Li nears maiden LPGA victory

Gregory Shamus/AGENCE FRANCE-PRESSE
Lucy Li looks on from the first green during the third round of the Dana Open presented by Marathon at Highland Meadows Golf Club in Sylvania, Ohio Saturday.
Gregory Shamus/AGENCE FRANCE-PRESSE Lucy Li looks on from the first green during the third round of the Dana Open presented by Marathon at Highland Meadows Golf Club in Sylvania, Ohio Saturday.

WASHINGTON (AFP) — US teen Lucy Li birdied six of the last 11 holes to fire a four-under-par 67 and take a one-stroke lead after Saturday's third round of the LPGA Dana Open.

The 19-year-old prodigy of Chinese heritage stood on 14-under 199 after 54 holes at Highland Meadows Golf Club in Sylvania, Ohio.

Yuka Saso stumbled with back-to-back bogeys early on and faded with a one-over-par 72 on moving day.

Just five shots off the pace at the halfway mark, the 21-year-old Filipino-Japanese slipped to joint 46th on 4-under 209, 10 shots behind American Lucy Li.

Saso pounded her tee shots an average of 303 yards but found only five of 14 fairways.

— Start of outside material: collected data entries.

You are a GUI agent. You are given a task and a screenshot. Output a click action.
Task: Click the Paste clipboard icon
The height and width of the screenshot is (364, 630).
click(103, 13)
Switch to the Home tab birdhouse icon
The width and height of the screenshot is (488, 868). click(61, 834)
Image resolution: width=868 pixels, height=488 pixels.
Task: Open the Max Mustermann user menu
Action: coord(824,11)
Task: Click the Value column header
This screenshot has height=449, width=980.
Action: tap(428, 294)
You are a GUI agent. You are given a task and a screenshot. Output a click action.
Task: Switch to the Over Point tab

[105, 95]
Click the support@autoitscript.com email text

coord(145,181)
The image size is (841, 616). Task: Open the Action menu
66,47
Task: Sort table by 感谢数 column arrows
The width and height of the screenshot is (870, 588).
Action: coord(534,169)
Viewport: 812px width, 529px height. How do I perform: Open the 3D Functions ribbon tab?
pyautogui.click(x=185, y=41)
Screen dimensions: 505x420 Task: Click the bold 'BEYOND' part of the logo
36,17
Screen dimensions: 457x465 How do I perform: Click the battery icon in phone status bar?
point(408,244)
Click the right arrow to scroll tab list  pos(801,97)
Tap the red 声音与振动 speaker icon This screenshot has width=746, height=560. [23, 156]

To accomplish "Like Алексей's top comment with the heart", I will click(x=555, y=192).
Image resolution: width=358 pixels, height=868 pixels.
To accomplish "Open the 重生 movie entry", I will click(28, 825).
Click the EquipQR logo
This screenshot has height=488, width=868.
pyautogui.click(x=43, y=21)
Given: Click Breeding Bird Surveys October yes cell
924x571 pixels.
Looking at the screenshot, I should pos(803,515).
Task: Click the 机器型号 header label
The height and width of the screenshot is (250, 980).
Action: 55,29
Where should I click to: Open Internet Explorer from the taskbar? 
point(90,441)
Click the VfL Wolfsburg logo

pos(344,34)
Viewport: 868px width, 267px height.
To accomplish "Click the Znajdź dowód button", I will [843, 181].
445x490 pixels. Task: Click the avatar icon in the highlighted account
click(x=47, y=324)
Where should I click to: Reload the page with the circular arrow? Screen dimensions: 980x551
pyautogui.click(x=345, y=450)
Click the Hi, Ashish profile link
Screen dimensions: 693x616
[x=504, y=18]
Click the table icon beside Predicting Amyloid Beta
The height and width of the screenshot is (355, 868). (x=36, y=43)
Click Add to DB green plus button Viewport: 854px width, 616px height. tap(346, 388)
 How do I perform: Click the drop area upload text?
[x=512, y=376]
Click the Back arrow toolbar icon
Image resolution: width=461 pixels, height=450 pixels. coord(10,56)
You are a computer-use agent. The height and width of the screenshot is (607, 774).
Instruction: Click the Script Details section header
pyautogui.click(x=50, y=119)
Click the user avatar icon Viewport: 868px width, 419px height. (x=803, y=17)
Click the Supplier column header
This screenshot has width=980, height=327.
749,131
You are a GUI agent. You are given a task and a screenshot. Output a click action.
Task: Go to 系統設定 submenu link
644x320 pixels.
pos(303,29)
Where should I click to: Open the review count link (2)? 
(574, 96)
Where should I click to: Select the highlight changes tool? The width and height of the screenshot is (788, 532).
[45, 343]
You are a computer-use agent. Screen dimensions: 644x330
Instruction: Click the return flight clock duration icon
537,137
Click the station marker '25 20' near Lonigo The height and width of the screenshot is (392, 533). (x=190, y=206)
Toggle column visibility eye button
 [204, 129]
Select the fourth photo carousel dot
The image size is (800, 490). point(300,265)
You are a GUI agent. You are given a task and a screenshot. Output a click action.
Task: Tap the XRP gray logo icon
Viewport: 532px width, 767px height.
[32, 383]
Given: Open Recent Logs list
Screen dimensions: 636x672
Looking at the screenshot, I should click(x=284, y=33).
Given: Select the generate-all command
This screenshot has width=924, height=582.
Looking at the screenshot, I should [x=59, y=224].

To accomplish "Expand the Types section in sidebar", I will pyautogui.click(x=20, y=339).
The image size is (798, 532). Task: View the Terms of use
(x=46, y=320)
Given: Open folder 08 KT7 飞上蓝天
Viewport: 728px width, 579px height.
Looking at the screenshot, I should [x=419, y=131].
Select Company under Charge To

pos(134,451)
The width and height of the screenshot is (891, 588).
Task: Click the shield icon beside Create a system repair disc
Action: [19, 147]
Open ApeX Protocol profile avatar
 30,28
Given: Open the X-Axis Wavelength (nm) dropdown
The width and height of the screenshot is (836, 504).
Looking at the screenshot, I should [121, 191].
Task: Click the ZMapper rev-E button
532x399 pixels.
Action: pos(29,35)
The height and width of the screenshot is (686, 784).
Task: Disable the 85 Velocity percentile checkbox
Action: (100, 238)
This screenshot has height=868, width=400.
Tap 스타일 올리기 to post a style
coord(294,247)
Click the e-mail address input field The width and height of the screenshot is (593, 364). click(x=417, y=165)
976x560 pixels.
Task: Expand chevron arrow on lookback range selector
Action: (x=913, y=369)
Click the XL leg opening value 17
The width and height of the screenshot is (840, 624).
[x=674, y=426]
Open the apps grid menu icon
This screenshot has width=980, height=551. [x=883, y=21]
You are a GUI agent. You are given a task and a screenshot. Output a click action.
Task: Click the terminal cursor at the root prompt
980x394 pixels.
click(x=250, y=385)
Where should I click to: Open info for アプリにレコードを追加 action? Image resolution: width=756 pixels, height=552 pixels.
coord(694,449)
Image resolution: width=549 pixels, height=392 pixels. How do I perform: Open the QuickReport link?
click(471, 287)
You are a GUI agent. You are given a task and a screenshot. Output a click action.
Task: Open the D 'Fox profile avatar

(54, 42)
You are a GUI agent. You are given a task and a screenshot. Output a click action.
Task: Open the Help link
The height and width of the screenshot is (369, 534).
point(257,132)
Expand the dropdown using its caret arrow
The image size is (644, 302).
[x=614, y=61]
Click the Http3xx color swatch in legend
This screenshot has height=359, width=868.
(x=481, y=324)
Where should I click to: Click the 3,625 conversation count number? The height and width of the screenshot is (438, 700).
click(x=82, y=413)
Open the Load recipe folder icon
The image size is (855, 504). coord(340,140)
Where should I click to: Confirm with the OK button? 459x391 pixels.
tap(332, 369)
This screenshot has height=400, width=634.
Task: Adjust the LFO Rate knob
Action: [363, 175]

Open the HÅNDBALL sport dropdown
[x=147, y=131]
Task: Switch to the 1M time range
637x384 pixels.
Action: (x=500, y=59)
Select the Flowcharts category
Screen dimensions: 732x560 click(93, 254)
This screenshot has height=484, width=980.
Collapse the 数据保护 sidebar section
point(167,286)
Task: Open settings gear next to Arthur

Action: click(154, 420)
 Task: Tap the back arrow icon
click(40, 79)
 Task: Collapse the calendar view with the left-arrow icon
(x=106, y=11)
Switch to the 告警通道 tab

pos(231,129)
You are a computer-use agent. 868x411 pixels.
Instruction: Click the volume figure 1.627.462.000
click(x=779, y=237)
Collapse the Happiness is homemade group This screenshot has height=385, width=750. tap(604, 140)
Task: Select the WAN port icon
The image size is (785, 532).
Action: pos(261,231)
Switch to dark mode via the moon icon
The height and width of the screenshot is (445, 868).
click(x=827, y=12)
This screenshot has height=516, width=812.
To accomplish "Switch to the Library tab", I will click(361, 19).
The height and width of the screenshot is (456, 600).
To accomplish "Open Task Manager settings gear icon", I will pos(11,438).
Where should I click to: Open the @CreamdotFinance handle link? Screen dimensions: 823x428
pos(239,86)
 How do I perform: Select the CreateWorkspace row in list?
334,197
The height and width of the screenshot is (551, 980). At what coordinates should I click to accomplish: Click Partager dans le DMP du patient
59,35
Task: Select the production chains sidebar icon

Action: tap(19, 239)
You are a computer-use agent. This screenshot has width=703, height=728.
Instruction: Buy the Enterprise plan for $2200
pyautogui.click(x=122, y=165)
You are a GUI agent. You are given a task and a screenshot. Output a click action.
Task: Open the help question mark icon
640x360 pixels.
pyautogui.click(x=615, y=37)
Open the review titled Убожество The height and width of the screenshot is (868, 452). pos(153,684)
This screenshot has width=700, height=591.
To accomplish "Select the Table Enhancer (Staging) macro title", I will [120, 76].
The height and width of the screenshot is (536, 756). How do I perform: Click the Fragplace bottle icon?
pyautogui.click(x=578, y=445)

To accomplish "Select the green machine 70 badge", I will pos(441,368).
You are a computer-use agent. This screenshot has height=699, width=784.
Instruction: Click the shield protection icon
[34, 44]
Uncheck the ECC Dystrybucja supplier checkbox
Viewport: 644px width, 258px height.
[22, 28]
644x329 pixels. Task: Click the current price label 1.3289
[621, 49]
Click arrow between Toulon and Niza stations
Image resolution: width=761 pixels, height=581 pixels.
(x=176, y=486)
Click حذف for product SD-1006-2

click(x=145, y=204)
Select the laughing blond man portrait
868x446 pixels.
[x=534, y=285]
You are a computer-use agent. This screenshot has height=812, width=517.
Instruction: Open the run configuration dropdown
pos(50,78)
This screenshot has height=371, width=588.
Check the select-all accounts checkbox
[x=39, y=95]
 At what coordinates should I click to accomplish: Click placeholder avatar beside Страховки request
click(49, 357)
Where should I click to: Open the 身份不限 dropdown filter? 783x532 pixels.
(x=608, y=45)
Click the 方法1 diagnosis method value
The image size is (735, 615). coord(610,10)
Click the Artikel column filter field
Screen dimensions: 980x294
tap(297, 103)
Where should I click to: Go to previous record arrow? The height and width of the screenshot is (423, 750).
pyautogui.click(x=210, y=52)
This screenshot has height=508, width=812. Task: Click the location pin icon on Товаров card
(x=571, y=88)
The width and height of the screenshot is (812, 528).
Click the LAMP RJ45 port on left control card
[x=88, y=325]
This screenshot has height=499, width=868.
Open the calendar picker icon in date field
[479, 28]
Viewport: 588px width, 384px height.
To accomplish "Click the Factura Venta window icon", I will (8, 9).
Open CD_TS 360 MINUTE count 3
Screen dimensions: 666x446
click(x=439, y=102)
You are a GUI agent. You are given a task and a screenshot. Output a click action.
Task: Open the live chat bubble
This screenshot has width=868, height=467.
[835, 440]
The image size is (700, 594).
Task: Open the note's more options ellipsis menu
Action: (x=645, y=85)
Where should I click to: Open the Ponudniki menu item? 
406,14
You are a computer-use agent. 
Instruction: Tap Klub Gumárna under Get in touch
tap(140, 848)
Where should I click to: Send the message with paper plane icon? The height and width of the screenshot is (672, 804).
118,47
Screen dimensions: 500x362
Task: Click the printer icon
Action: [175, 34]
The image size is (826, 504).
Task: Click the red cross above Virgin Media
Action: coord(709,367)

As a consequence, she missed seven of eight 18 greens.

Saso bogeyed 4 and 5 before she birdied the first of two par-5s on 7. She dropped another shot on 16 before she recovered it on the par-5 17th.

After two victories this year on the US women's developmental tour, Li has already secured a 2023 LPGA berth and hopes to capture her first LPGA victory.

"It has been a whirlwind," Li said.

"Didn't expect to be here a couple months ago. I'm just grateful to have this opportunity and whatever happens will happen."

Li, who played in the US Women's Open at age 11, owned a one-stroke lead over compatriot Lexi Thompson and Germany's Caroline Masson, who each shot 65.

New Zealand's Lydia Ko fired a 64 to join a fourth-place pack on 202 that includes defending champion Nasa Hataoka of Japan, Australian Hannah Green, South Korean Kim Sei-young, Ireland's Leona Maguire and China's Yin Ruoning and Lin Xiyu.

"Overall it was solid play, a good 7-under and hopefully a good omen for tomorrow," Ko said.

"I did what I had to do. I'm going to go out there and focus on my game tomorrow and see where that puts me."

Li shared ninth last week in Canada, her best LPGA finish, to qualify for this week's event but felt the pressure of leading as she teed off.

"I was totally a little nervous," Li said.

"I hadn't felt nervous in a long time. I felt nervous the first hole, made bogey there, but after that I didn't feel any more nerves."

She stumbled early with bogeys at the first and par-5 seventh holes but bounced back with a birdie at the par-3 eighth.

"Making those bogeys might have helped a little, getting that out of the way, knowing I could just freewheel it out there," Li said.

"Putts weren't falling early and getting a few of them to fall coming in helped me down the stretch."

Li began the back nine with a birdie, added another at the 12th and grabbed the lead with a birdie at the par-3 14th then kept it with birdies at the 16th and par-5 17th, curling in a 12-foot putt on the latter.

"The birdie on 14 was huge because I just missed a really short putt the hole before," Li said.

"I was a little bit upset about that. It was nice to get one back."

Li won the inaugural girls 10-11 age group title at the 2014 Drive, Chip and Putt Championship at Augusta National, becoming one of the first female champions of any sort at the home of the Masters.